While we do have control over our behavior, we often act in response to certain cues in our environment. A cue is a signal, prompt, or reminder to do something. For example, when you go to the movies, you may smell and see popcorn, which will make you want to buy popcorn. In the past, you have ordered popcorn and thus, now when you go to the movies, you have learned to pair up the two items together. When you think of the movies, you immediately think of popcorn. Over the years, you have learned to pair up many cues with behaviors that promote high-fat foods and inactivity. These associations may have even turned into habits, which may result in you eating even when you are not hungry!

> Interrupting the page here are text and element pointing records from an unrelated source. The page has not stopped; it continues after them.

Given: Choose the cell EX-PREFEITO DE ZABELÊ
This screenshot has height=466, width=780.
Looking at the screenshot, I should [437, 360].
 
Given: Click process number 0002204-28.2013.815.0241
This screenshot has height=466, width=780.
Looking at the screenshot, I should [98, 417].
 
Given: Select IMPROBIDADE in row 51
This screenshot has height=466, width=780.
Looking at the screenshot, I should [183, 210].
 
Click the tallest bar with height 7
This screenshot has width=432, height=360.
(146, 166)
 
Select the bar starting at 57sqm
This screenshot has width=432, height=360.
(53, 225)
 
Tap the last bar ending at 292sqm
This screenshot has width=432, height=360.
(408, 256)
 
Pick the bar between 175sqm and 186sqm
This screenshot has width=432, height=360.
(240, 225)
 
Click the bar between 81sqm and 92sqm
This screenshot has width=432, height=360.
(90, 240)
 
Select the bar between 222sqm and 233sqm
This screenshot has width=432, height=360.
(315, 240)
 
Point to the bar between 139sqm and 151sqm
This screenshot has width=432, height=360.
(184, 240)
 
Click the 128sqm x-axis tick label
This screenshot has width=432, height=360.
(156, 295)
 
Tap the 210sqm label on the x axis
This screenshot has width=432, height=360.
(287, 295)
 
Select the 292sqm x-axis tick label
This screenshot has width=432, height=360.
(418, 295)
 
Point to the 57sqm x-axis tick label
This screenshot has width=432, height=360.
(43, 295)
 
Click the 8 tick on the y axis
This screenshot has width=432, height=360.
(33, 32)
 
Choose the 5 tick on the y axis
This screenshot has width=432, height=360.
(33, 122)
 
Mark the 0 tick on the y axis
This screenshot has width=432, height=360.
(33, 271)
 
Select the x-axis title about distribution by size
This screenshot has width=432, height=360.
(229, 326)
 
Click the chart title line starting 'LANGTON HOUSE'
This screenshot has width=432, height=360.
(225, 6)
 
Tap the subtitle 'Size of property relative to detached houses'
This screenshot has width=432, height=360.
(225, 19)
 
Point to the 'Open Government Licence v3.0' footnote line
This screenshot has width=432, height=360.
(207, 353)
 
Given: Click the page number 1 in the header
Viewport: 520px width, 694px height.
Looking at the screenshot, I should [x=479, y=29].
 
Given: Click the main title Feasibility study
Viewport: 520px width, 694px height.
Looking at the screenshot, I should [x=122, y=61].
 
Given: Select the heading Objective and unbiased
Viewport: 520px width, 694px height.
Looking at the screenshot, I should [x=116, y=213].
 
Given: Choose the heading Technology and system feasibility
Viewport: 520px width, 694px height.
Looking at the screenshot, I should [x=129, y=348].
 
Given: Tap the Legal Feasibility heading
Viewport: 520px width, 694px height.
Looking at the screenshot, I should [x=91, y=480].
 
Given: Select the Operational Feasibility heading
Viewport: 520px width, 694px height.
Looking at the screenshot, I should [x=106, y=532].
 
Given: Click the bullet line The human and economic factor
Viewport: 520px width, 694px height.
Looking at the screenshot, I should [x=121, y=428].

The first thing you need to do is to identify any cues that may be signaling you to eat high-fat or high-calorie foods or promoting sedentary behaviors or inactivity. For the next few days, keep a list of the different things that cause you to eat when you are not hungry or not being active. Be sure to think of visuals (candy dish), smells (freshly baked cookies), emotions (stress), events (weddings), holidays (4th of July), other people’s actions (food offerings from coworkers), or even habits, such as watching television after dinner, and snacking even though you are not even hungry.
Once you identify the cues that are the most troublesome for you to maintain your healthy eating and an active lifestyle, you can develop strategies to limit the influence of these negative cues on your behavior. In general, you want to remove or avoid any negative cues and add positive cues. Here are a few strategies to help you with your eating and activity levels:
- Change your environment
• Get rid of all junk food in the house or at your desk at work
• Hide cookie jars and candy dishes and replace with a fruit basket
• Put easily accessible snack foods, such as potato chips, in difficult-to-reach locations where you cannot see them
• Leave out your tennis shoes, gym bags, and exercise equipment to remind you to be active
• Leave an extra pair of tennis shoes at work
- Eat your meals at the table without a TV on, which will help limit distraction
- Add reminders to be physically active
• Hang exercise calendars on your refrigerator or bathroom mirror
• Set reminders on your phone or email
- If you’re going to a party/event:
• Bring a healthy appetizer or salad
• Plan ahead by eating and/or exercising before the party
• Chew gum to prevent snacking
• Don’t stand near the food
Remember, although you cannot control everything completely, you can focus on how you react to these cues. If one strategy does not work, try another. Do not get discouraged if you slip. No one is perfect. Every small change helps!